Chap. 14 – Une saison épicurienne :

Une nouvelle définition du bonheur selon Matteo Garimberti
Cosimo Raimondi et la première « défense d’Épicure »

Conclusion



Cit. :


1. « Les épicuriens ne voulaient donc pas abolir la religion, mais la réformer. En revenant aux idées premières et naturelles des dieux, antérieures à toute forme de religion instituée, ceux-ci n'ont pas l'allure du démiurge dans le _Timée_ de Platon ou du premier moteur de la _Métaphysique_ d'Aristote. Leur rôle n'est absolument pas métaphysique, il est essentiellement éthique. Comme l'explique Épicure dans sa _Lettre à Ménécée_, "adonnés en toutes circonstances à leurs propres vertus, [les dieux] sont favorables à ceux qui leur ressemblent et considèrent comme étranger tout ce qui n'est pas tel". Même si les dieux accordaient des faveurs aux hommes, ils ne le feraient qu'à condition que ceux qui en bénéficient leur ressemblent, peu ou prou. En réalité, vouer un culte aux dieux, ce n'est pas attendre une action de leur part dans le monde, mais seulement espérer la reconnaissance morale. Leur rendre un culte a donc deux fonctions principales : maintenir en vie ces représentations des dieux comme des modèles éthiques et maintenir l'ordre social instauré par les cultes publics pour ne pas causer de troubles dans la société. On comprend dès lors qu’Épicure ait été considéré comme une sorte de dieu mortel dans sa communauté parce qu'il illustrait par sa vie et ses mœurs ce que nous donnent à voir et à penser nos images naturelles des dieux. » (p. 32)
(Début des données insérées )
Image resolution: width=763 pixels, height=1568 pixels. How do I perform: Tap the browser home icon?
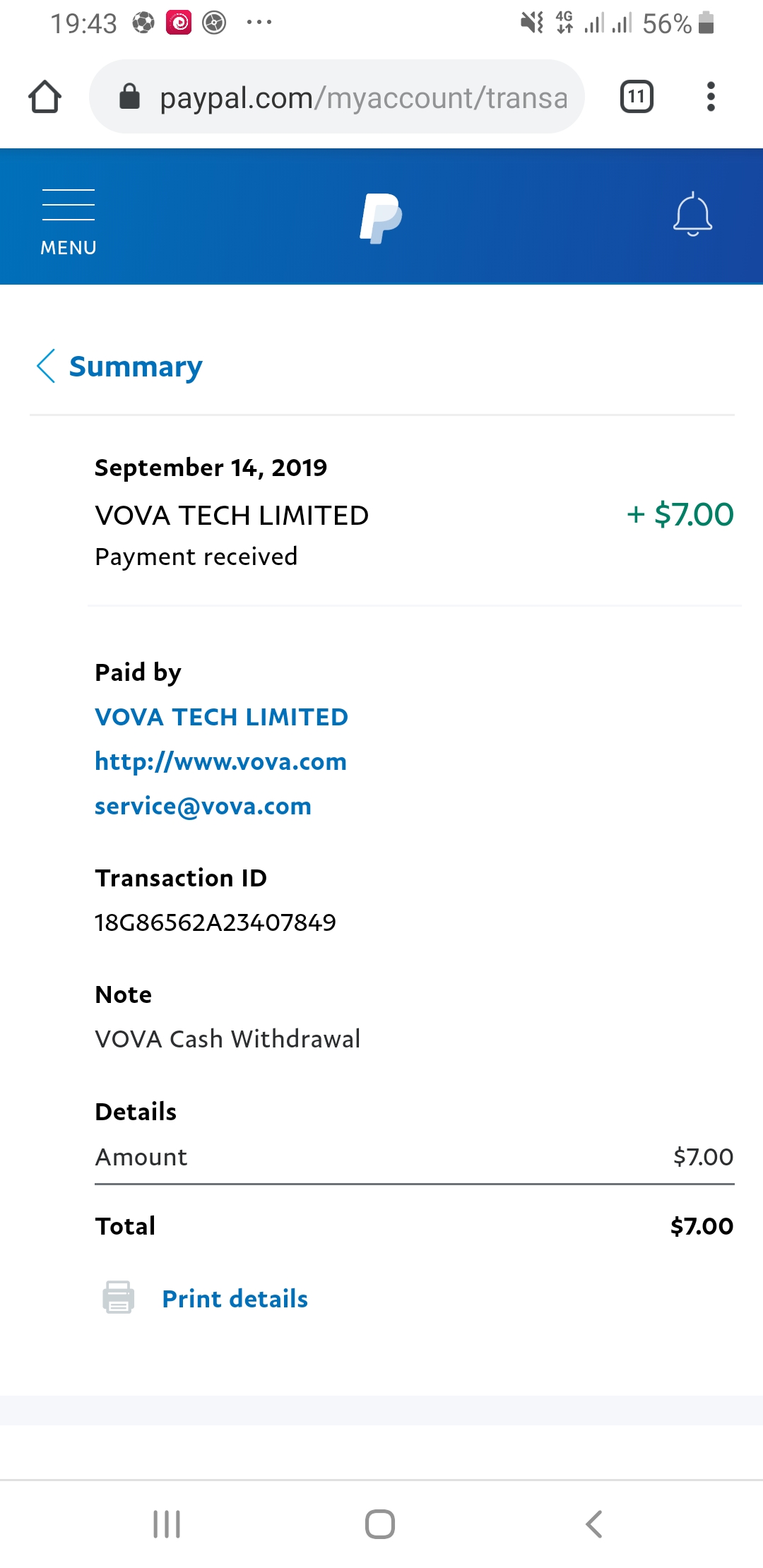click(45, 97)
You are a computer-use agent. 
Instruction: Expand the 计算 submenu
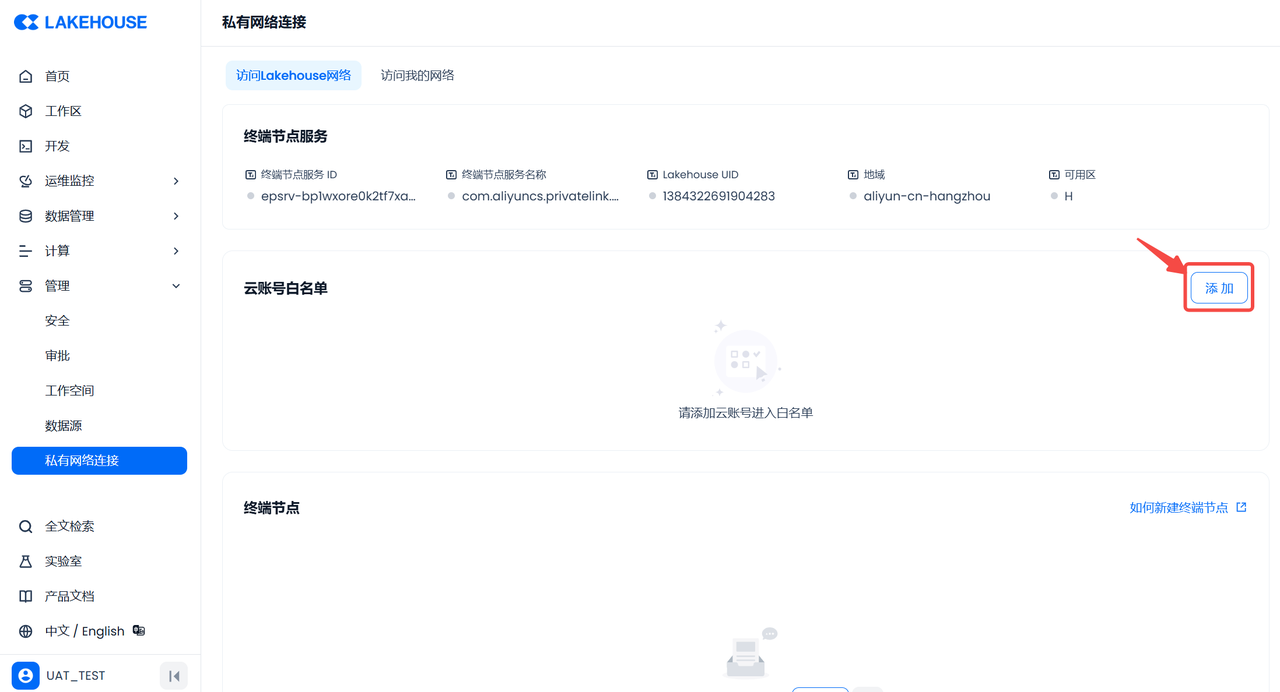(x=176, y=251)
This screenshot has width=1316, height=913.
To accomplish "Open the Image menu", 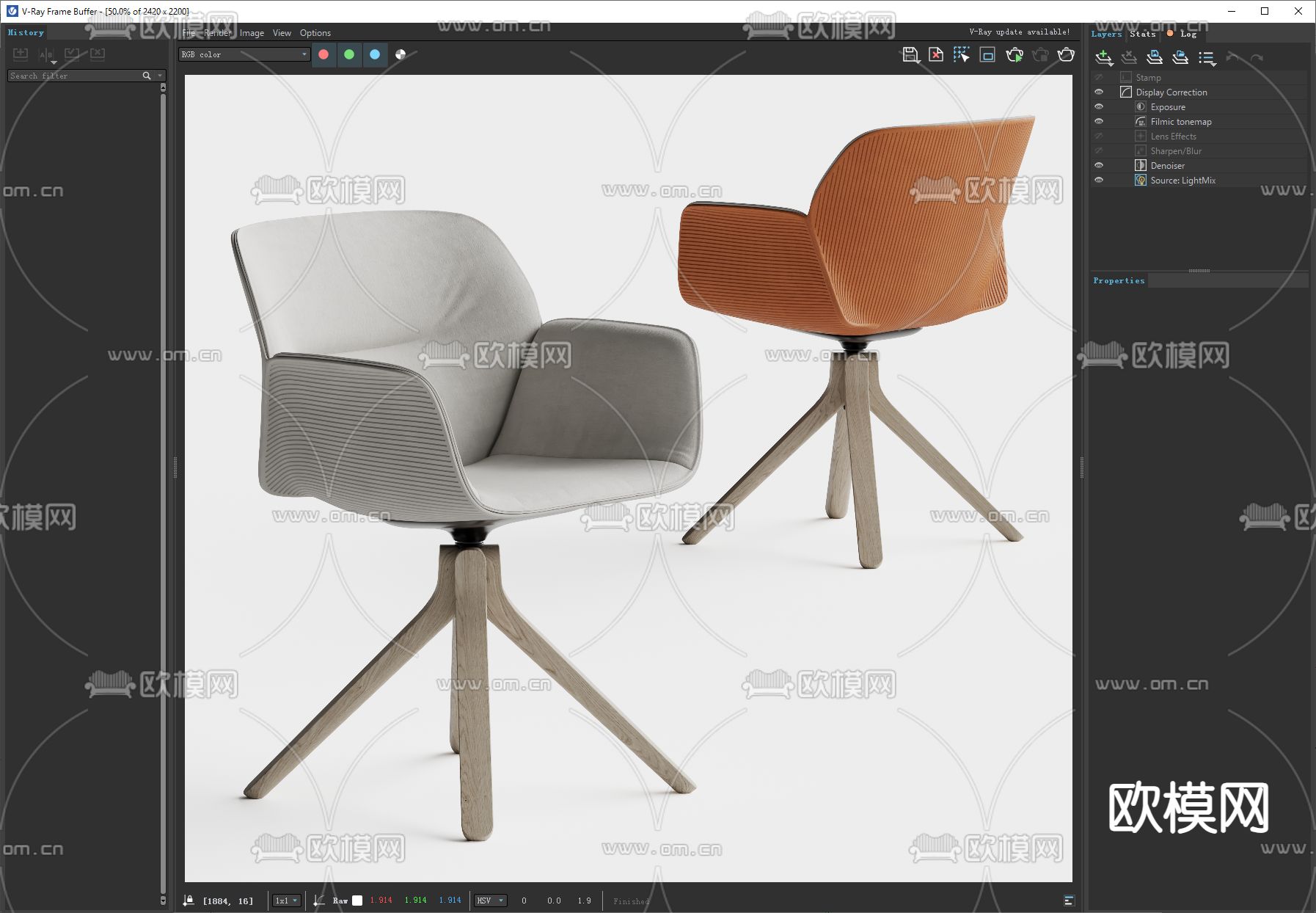I will 252,33.
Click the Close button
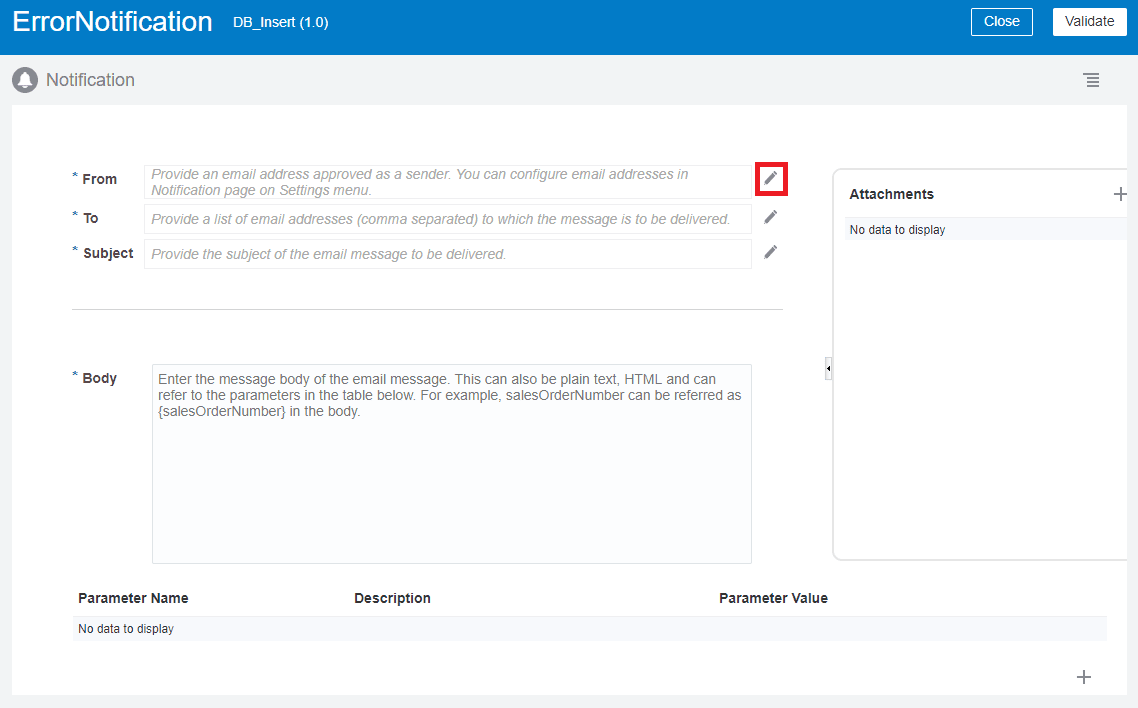 click(x=1001, y=21)
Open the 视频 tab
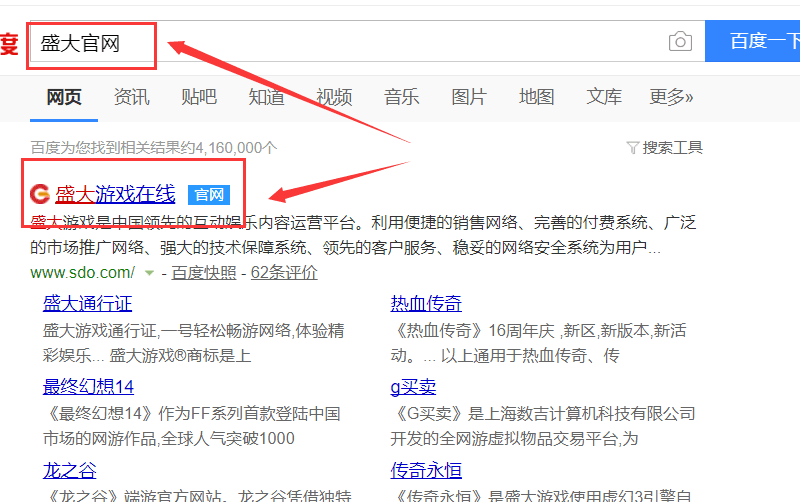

2. « À partir du IIIe s. apr. J.-C., pour des raisons inconnues, on ne trouve plus aucune trace d'écoles épicuriennes et, à la fin du IVe s., saint Augustin les déclare tout à fait mortes, évoquant même "des cendres refroidies d'où il ne sort plus la moindre étincelle contre la foi chrétienne".
Le IIe s. serait donc l'âge d'or de l'épicurisme oriental. À en croire le texte de Plutarque cité plus haut, les épicuriens étaient même prosélytes et cherchaient à recruter un peu partout dans les provinces d'Orient. Quant à Diogène d'Œnanda, qui affichait l'épicurisme sur les murs de sa cité de Lycie, il ne cachait pas son projet utopique de faire naître des communautés épicuriennes un peu partout, jusqu'à ce qu'elles remplacent définitivement les autres communautés politiques et religieuses. Il insère au passage la remarque suivante à propos de sa méthode :
"[…] même si je ne prends pas part aux affaires publiques, j'affirme ces choses par l'intermédiaire de cet écrit comme si j'agissais effectivement, m'efforçant de montrer que ce qui est utile à notre nature, c'est-à-dire l'absence de trouble, est la même chose pour un seul et pour tous."
Le message inscrit sur ce portique se voulait persuasif autant que performatif. Celui qui lisait devait être transformé par cette lecture. [...]
La philosophie épicurienne ne s'affichait pas seulement sur les murs d'Œnanda. Le Jardin fut la secte qui produisit le plus grand nombre de sculptures à l'effigie d’Épicure, ainsi que de nombreux objets à sa gloire. Cette multiplication de marques visibles de l'épicurisme faisait déjà dire à Cicéron : "Impossible cependant d'oublier Épicure, même si je le désirais, car nos amis possèdent son portrait non seulement sur des tableaux, mais sur des coupes et sur des bagues." Bernard Fischer insiste à juste titre sur le fait que cette importante statuaire faisait partie d'une stratégie globale de recrutement des futurs épicuriens, tout en assurant parallèlement le culte mémoriel du grand maître du Jardin dans les centres éloignés d'Athènes. […]
Ces brèves remarques permettent de préciser le contexte dans lequel s'est mis en place le discours sur l'hérésie épicurienne à partir du IIe s.. D'abord parce que l'histoire et la géographie des premières hérésies chrétiennes et de l'épicurisme coïncident parfaitement. Au IIe s., les premières communautés chrétiennes installées en Asie Mineure, en Syrie, en Palestine et en Égypte devaient côtoyer, de près ou de loin, des communautés épicuriennes dont le fonctionnement venait concurrencer le leur dans l'espace public. En effet, si les épicuriens ne se mêlaient pas directement de politique, ils manifestaient néanmoins leur présence sur leur territoire, tant par leurs pratiques que par la publication de leurs idées. Comme les autres, ils voulaient convertir de nouveaux fidèles. Ensuite, parce que l'épicurisme pouvait être perçu comme une secte religieuse qui manifestait sa piété dans l'espace public. Dans le contexte de l'Empire romain oriental, les épicuriens devaient être considérés non seulement comme des philosophes professionnels aux doctrines parfois opposées à la foi juive et chrétienne, mais aussi comme les adeptes d'une religion qui menaçait de gagner du terrain dans cette partie de la Méditerranée. Reste à comprendre comment s'est manifestée cette lutte entre sectes rivales. » (pp. 45-47)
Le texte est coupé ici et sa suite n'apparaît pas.